I receive the following output:
"/Users/code/venv/bin/python" "/Users/code/proxy_rotation.py"
My first IP: 185.220.101.16
Traceback (most recent call last):
File "/Users/code/venv/lib/python3.8/site-packages/stem/socket.py", line 535, in _make_socket
control_socket.connect((self.address, self.port))
ConnectionRefusedError: [Errno 61] Connection refused
During handling of the above exception, another exception occurred:
Traceback (most recent call last):
File "/Users/code/proxy_rotation.py", line 48, in <module>
tor_handler.renew_connection()
File "/Users/code/proxy_rotation.py", line 29, in renew_connection
with Controller.from_port(port=9051) as controller:
File "/Users/code/venv/lib/python3.8/site-packages/stem/control.py", line 1033, in from_port
control_port = stem.socket.ControlPort(address, port)

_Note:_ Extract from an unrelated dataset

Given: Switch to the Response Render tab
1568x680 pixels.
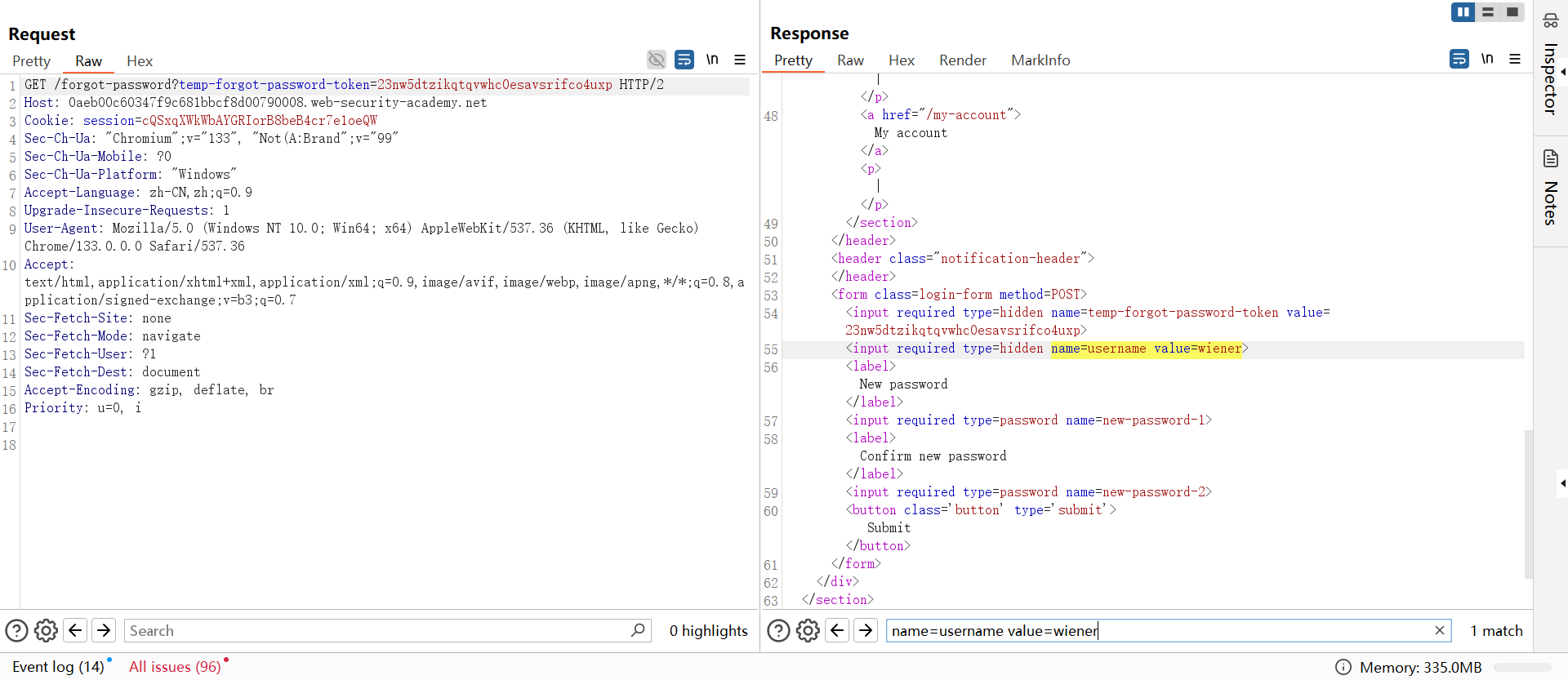Looking at the screenshot, I should pos(962,60).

File "/Users/code/venv/lib/python3.8/site-packages/stem/socket.py", line 503, in __init__
self.connect()
File "/Users/code/venv/lib/python3.8/site-packages/stem/socket.py", line 172, in connect
self._socket = self._make_socket()
File "/Users/code/venv/lib/python3.8/site-packages/stem/socket.py", line 538, in _make_socket
raise stem.SocketError(exc)
stem.SocketError: [Errno 61] Connection refused
Process finished with exit code 1
I would appreciate some assistance in:
Thank you
It looks like my Tor was not started.
When I manually start it as an application I can connect and request a website.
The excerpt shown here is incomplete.